- Opening Delimiter -

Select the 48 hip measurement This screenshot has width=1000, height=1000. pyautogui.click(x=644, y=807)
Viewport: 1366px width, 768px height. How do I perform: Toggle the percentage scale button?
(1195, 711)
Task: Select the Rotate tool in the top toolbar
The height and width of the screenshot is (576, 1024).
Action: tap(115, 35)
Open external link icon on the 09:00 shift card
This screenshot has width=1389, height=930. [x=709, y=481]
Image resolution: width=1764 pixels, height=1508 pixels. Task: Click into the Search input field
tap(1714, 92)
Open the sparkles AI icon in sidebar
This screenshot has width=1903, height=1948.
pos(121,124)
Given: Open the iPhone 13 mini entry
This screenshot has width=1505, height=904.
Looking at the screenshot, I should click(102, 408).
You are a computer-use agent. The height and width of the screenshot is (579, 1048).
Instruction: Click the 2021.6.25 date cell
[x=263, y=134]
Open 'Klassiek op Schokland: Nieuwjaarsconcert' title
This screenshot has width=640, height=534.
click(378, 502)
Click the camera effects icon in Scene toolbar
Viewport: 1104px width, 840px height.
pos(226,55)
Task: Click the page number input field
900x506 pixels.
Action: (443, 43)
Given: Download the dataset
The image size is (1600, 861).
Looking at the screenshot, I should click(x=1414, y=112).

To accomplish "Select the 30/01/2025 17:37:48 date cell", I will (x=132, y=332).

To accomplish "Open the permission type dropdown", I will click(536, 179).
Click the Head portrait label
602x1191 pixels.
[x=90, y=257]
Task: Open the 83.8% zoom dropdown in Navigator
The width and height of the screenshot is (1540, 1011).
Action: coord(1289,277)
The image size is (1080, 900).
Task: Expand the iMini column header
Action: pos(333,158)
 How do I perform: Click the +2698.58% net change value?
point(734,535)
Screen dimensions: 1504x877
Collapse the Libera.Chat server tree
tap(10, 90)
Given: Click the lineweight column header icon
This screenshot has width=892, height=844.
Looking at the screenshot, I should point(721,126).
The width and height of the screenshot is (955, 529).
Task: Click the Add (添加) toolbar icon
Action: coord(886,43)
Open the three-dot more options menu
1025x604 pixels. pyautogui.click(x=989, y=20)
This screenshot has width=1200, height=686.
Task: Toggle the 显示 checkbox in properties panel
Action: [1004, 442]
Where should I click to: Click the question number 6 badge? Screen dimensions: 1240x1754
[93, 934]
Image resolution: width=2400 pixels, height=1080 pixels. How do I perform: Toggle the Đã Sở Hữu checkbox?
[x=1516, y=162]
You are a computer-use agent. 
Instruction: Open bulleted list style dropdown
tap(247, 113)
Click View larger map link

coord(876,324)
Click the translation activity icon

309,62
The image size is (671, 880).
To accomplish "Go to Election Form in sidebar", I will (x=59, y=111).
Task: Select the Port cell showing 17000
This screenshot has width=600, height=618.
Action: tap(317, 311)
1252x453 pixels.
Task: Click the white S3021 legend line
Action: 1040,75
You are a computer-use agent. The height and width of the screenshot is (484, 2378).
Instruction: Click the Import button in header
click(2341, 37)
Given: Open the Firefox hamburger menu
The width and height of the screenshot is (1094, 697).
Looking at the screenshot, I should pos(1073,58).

- Closing Delimiter -

• [Task prompt]: Starting at the line that contains "The image size is (671, 880)." and stopping after the line that contains "Given: Open the Firefox hamburger menu", write out every line exactly as it appears above, and no other line.

• [Written solution]:
The image size is (671, 880).
To accomplish "Go to Election Form in sidebar", I will (x=59, y=111).
Task: Select the Port cell showing 17000
This screenshot has width=600, height=618.
Action: tap(317, 311)
1252x453 pixels.
Task: Click the white S3021 legend line
Action: 1040,75
You are a computer-use agent. The height and width of the screenshot is (484, 2378).
Instruction: Click the Import button in header
click(2341, 37)
Given: Open the Firefox hamburger menu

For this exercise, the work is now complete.